Exactly 300 days ago we did the first installment of Screenshot Saturday. I think it&#x27;s time to share some more of our current projects.
Please post a screenshot and a few words of explanation about what you have been working on for the past week.
======
logn
Lately I've been making a Selenium WebDriver implementation for Java's built-
in WebKit.

I spent an absurd amount of time trying to figure out how to let multiple
instances of the browser operate concurrently without affecting each other.
E.g., if a resource request is in progress, then a second request to the same
resource simply uses the output of the first (which is a problem if it's
stateful output for the user).

After reading most of the JavaFX and WebKit codebases I realized that
isolation is not possible without recompiling a modified WebKit. So then I set
about figuring out how to isolate Java code. But most solutions are half-
baked, are only academic research projects, or require a special JVM.
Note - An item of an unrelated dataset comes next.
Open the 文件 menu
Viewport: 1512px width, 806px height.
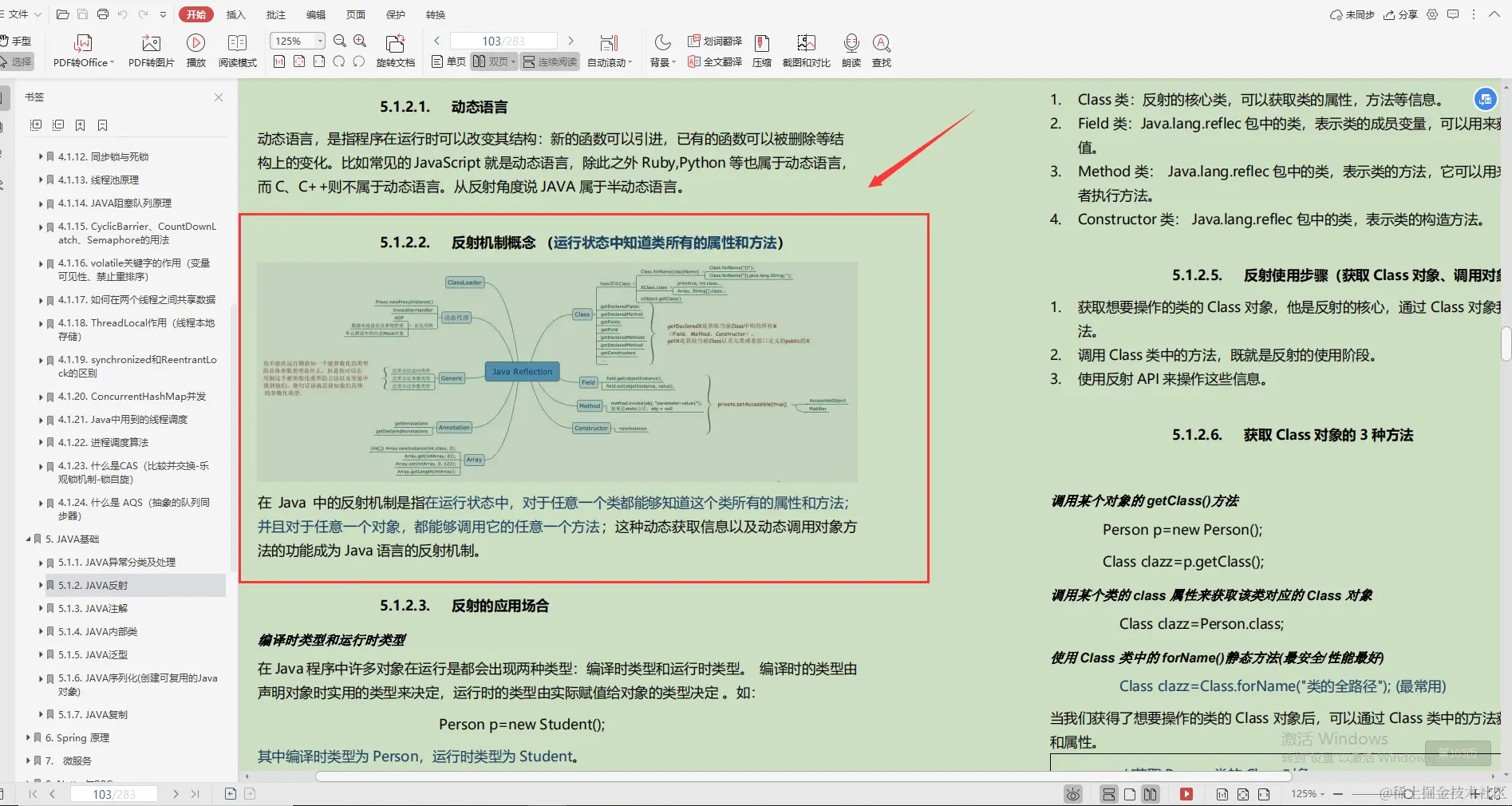(21, 14)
However, if you load JavaFX along with native libs into a classloader for each
browser instance, then they're effectively isolated. The downside is that
objects of the same class have completely different un-castable types if
they're from different classloaders.

So then I needed to use reflection to lookup classnames at runtime and resolve
them dynamically.

Anyhow, [http://i.imgur.com/ovxVHW9.png](http://i.imgur.com/ovxVHW9.png)

[https://github.com/MachinePublishers/jBrowserDriver](https://github.com/MachinePublishers/jBrowserDriver)

------
gesman
Working on analytics app to visualize web server HTTP traffic across hosted
web sites to discover "unhealthy" patterns and security attacks:

[http://www.mensk.com/#prettyPhoto/0/](http://www.mensk.com/#prettyPhoto/0/)

Next iteration will include ability to ban IP addresses.